▶ [PROBLEM TO SOLVE]: Print exactly, and only, the lines from the one containing "Task: Go up one folder level" through the last line of the records below, both included; leave out the pictures.

[DATASET]

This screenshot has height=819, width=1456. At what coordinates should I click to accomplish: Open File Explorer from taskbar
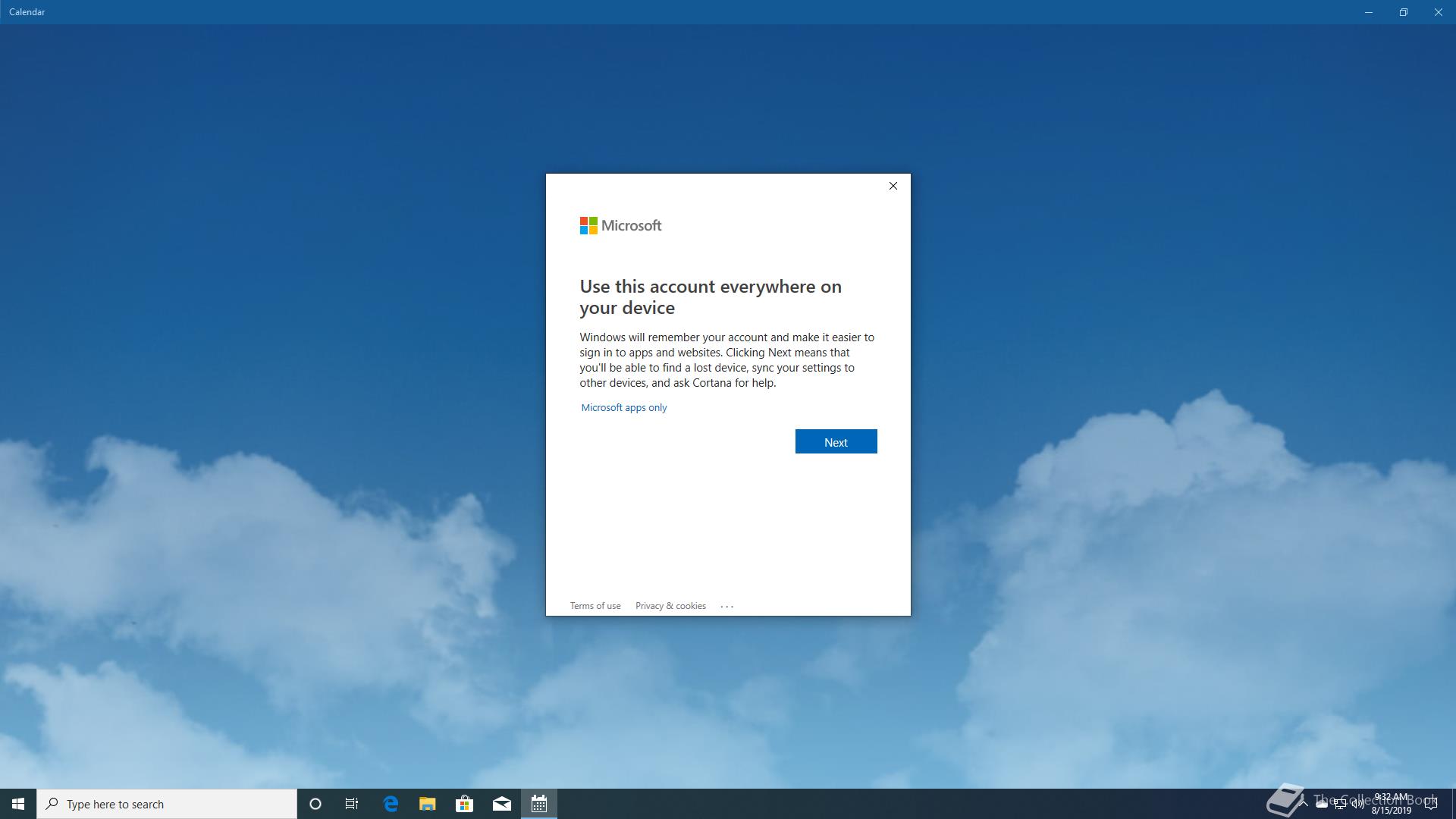tap(428, 804)
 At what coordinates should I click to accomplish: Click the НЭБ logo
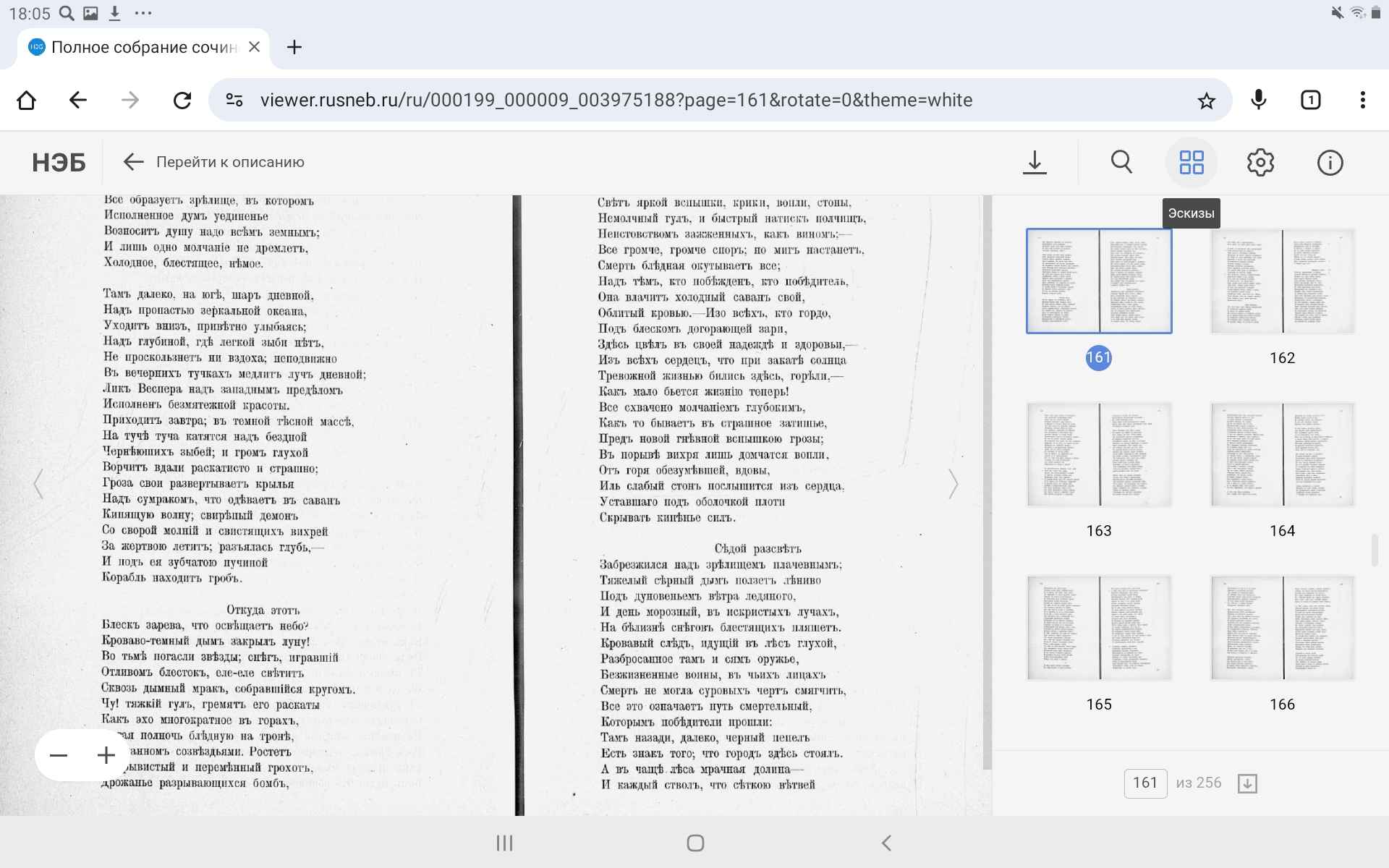point(59,162)
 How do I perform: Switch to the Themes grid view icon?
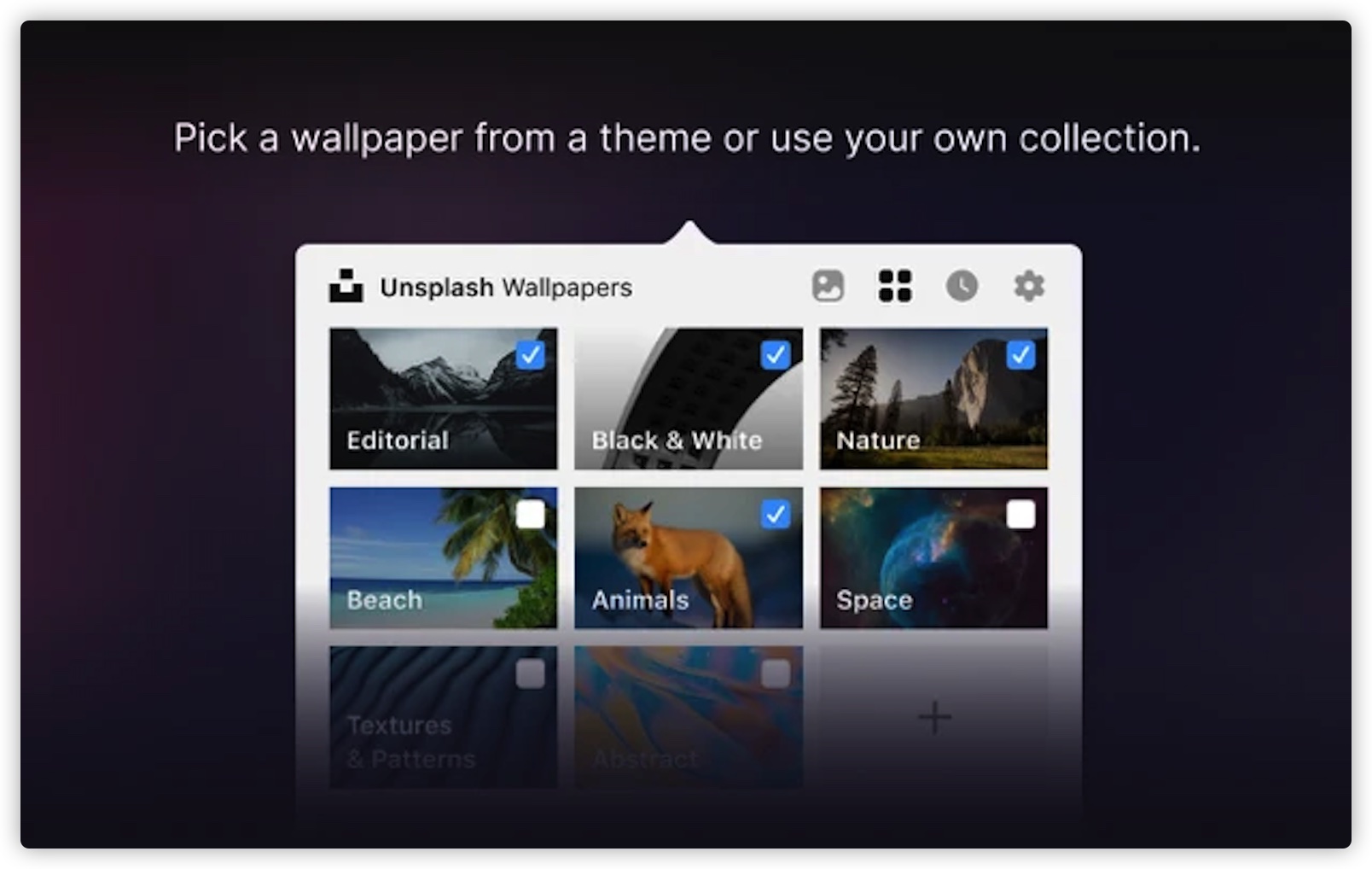tap(895, 287)
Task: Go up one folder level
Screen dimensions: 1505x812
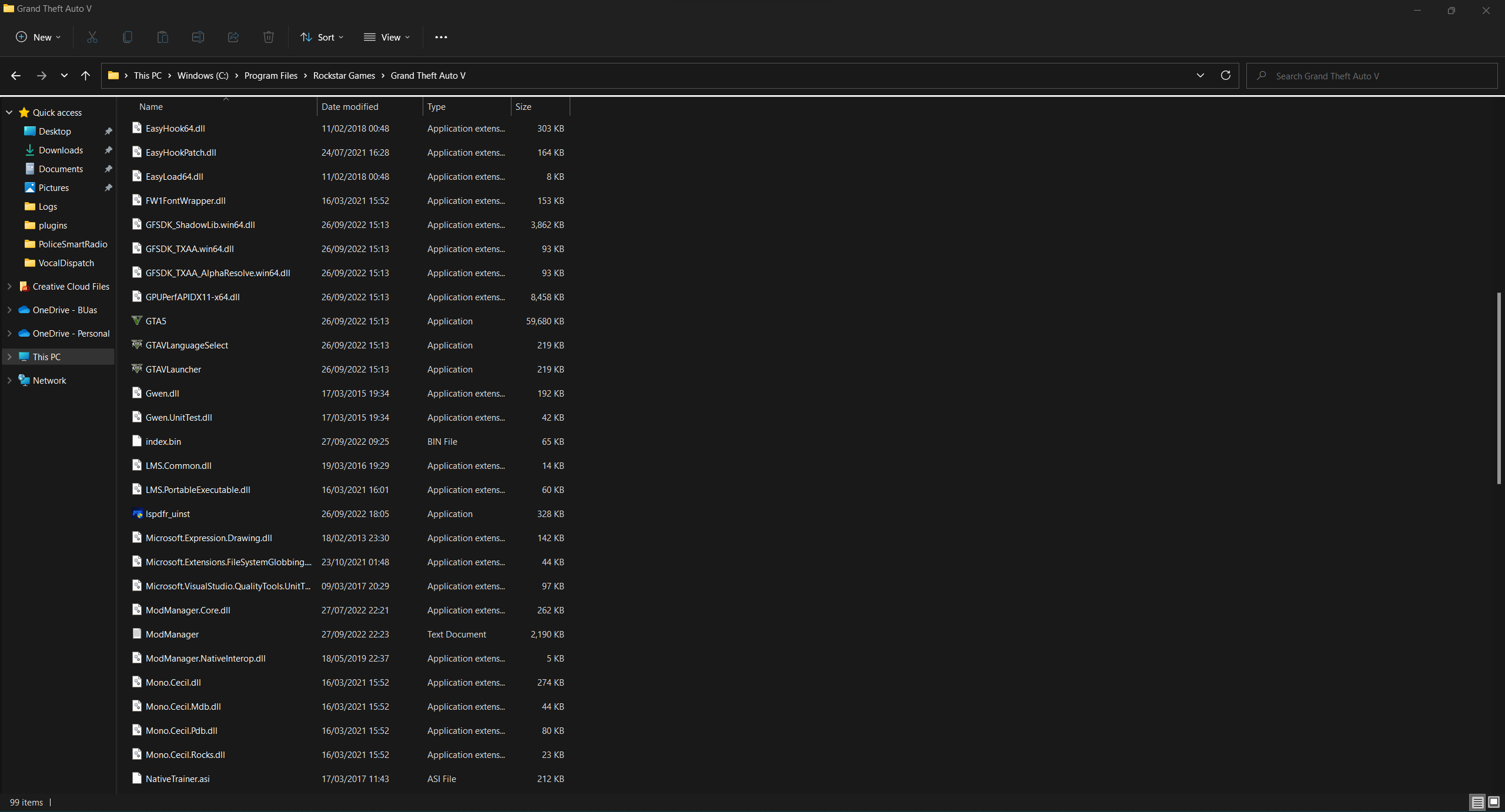Action: tap(86, 75)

[/DATASET]

▶ [RESPONSE AREA]:
Task: Go up one folder level
Screen dimensions: 1505x812
Action: tap(86, 75)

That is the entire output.